Земной отрадой сердца не томи,
Не пристращайся ни к жене, ни к дому,
У своего ребёнка хлеб возьми,
Чтобы отдать его чужому.
И будь слугой смиреннейшим того,
Кто был твоим кромешным супостатом,
И назови лесного зверя братом,
И не проси у Бога ничего (151–152)*.
*Здесь и далее стихотворения Ахматовой цитируются в основном по изданию: Ахматова Анна. Стихотворения и поэмы. Л., 1977 (с указанием страницы в круглых скобках).
Сказано так жёстко, даже жестоко, так неожиданно, что может возникнуть подозрение: не ирония ли вперемешку с отчаянием здесь? Не отчаяние ли в этом отказе от обращения к Богу с просьбой? Кажется, нет. Ибо в Лето Господне уже не о чем просить: остаётся лишь отречься от своего человеческого Я и предаться покаянию. Отречься от себя — отречься от эгоистических страстей (ни к чему не пристращаться) и принять страдание как должное.
Но это сказать легко.
Ахматова осмысляет время через религиозные истины. Одновременно же — религиозные истины через свои стремления. Многое ещё двоится в её мироощущении. Обостряется тяга к Горнему и к дольнему. Духовному сопутствует душевное, и небезгреховное.
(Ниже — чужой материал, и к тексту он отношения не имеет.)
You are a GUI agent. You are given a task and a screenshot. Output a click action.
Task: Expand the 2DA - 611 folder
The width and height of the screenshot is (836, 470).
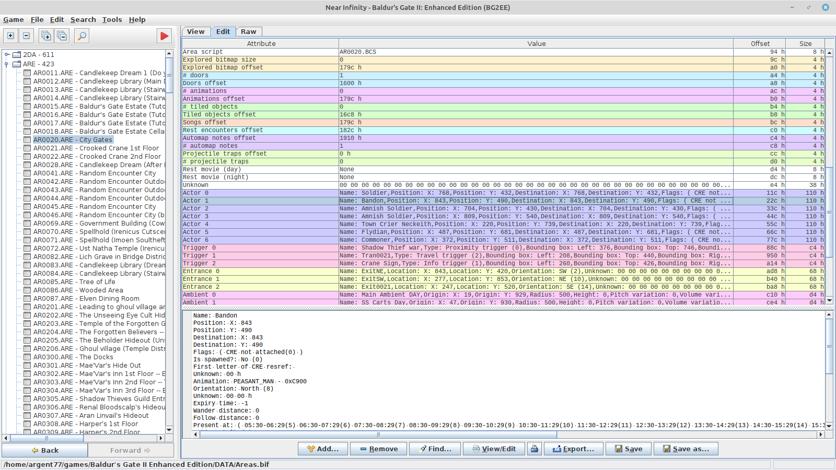coord(7,54)
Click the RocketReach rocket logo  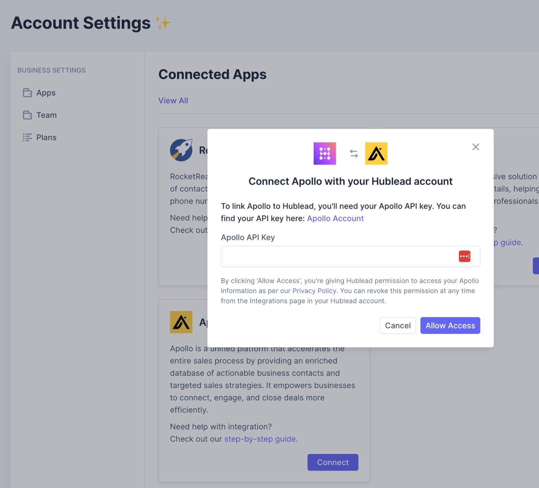(181, 150)
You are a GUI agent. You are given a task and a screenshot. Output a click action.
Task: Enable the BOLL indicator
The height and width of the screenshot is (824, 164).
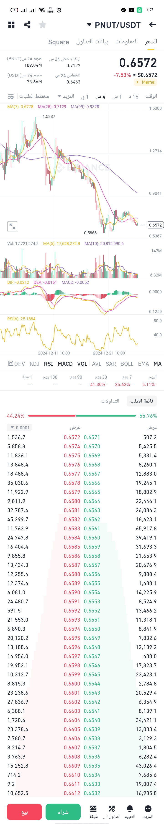tap(127, 364)

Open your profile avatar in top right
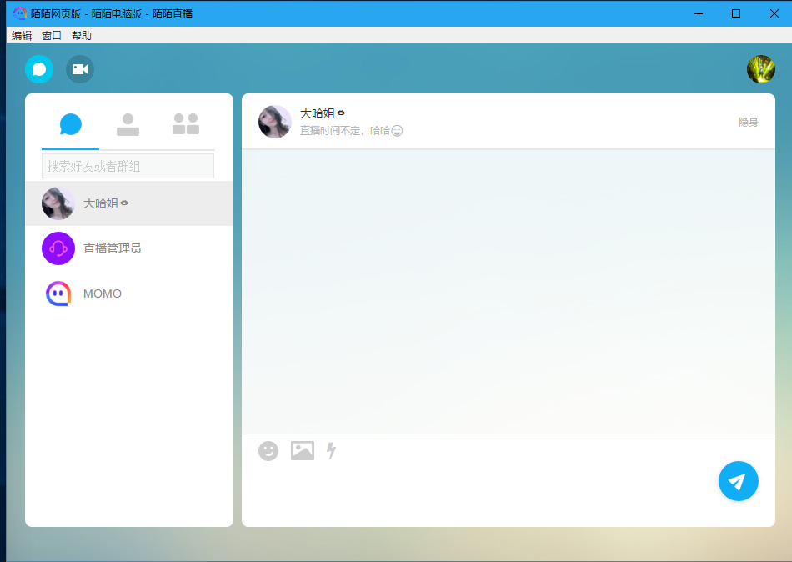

Тебе покорной? Ты сошёл с ума!
Покорна я одной Господней воле.
Я не хочу ни трепета, ни боли,
Мне муж — палач, а дом его — тюрьма.
Но видишь ли! Ведь я пришла сама…
Декабрь рождался, ветры выли в поле,
И было так светло в твоей неволе,
А за окошком сторожила тьма (155).
Душевное может казаться и светом — рядом с тьмою ниспосланных страданий.
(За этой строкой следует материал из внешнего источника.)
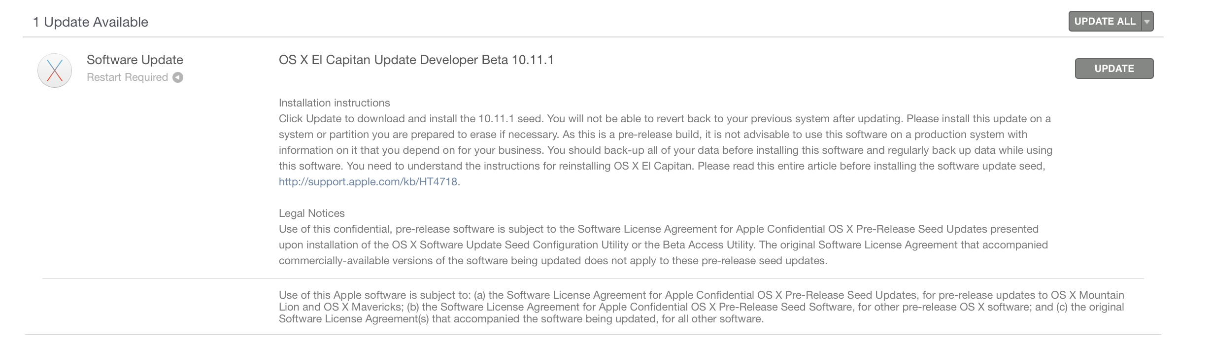Click the 1 Update Available heading

coord(91,22)
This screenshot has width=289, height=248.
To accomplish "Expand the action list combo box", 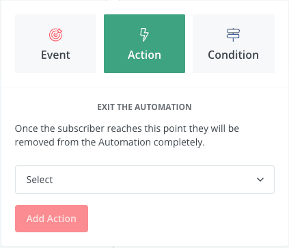I will (x=145, y=180).
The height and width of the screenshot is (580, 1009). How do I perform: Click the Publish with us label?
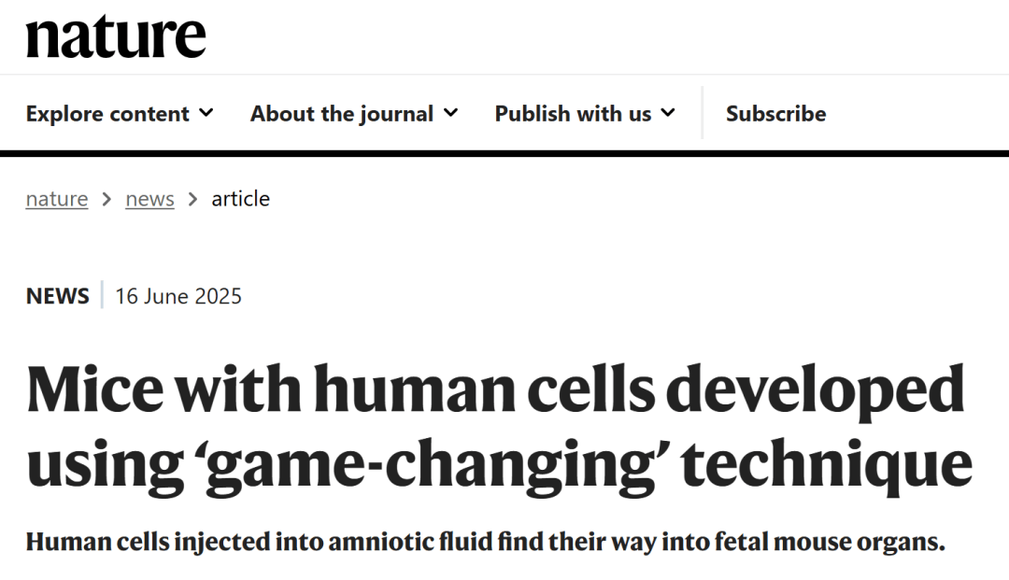pyautogui.click(x=573, y=114)
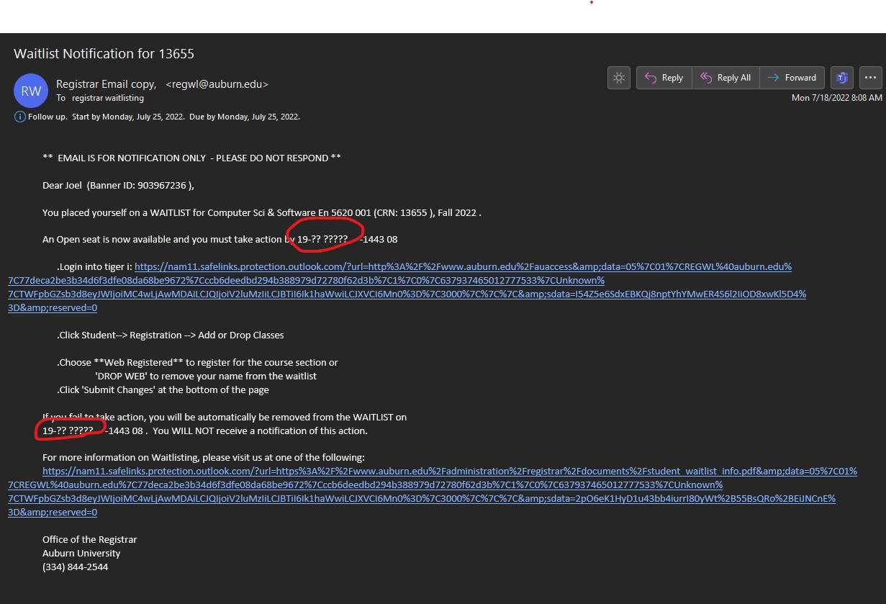The width and height of the screenshot is (886, 604).
Task: Toggle the sun icon to switch background
Action: pos(619,78)
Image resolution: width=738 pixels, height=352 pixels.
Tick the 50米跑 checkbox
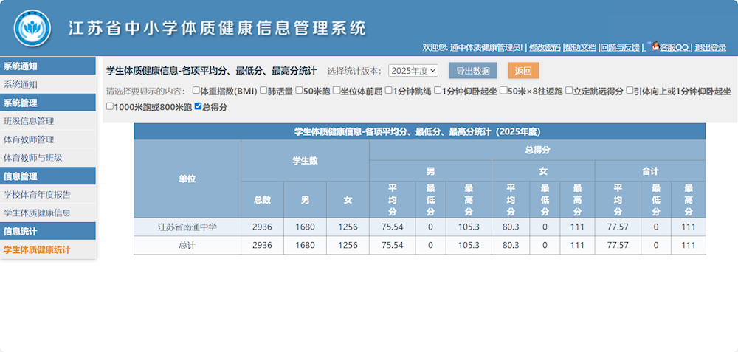click(299, 91)
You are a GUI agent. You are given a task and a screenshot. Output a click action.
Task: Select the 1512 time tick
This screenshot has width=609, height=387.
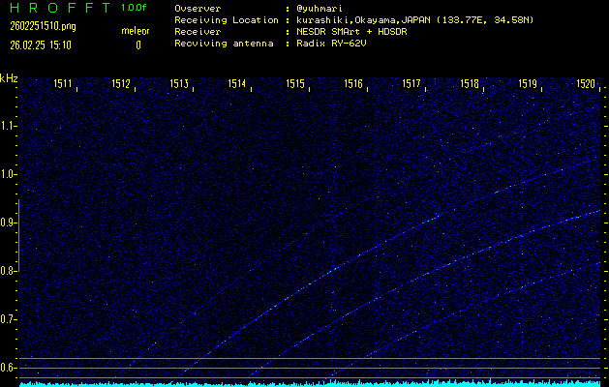121,84
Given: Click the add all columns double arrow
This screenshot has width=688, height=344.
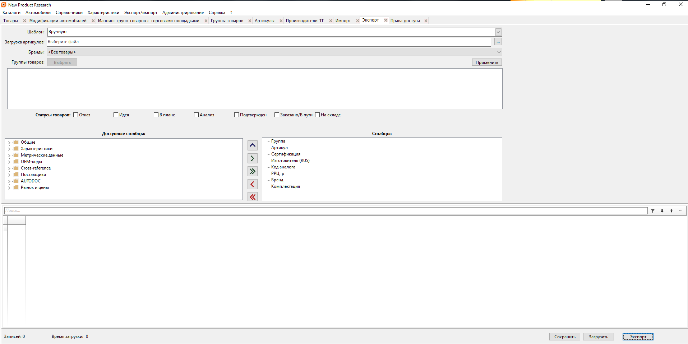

В «Библейских стихах», включённых в книгу, дано слишком земное видение событий ветхозаветных. Тут прежде всего рассказ поэта о себе, а не о давнем. Конечно, можно и так сказать: Ахматова прибегла к традиции средневековых книжников, раскрыла в формах священного архетипа сакральность событий своей жизни, своей эпохи. Но не лучше ли признать, что такой приём у Ахматовой пока не достигает ясной определённости, он ещё амбивалентен, так что приходится гадать: кто в центре: Бог или человек?
С тем же можно было встретиться у Ахматовой и прежде:
Словно ангел, возмутивший воду
Ты взглянул тогда в моё лицо,
Возвратил и силу, и свободу
А на память чуда взял кольцо.
Мой румянец жаркий и недужный
Стёрла богомольная печаль.
Памятным мне будет месяц вьюжный,
Северный встревоженный февраль (135).
Вот явственное смешение грешницы и монахини. И не через евангельское событие (Ин. 5, 2–4) осмысляется событие жизни человека, но первое низводится до уровня второго. Чудо совершает всё же не ангел, но человек, словно ангел.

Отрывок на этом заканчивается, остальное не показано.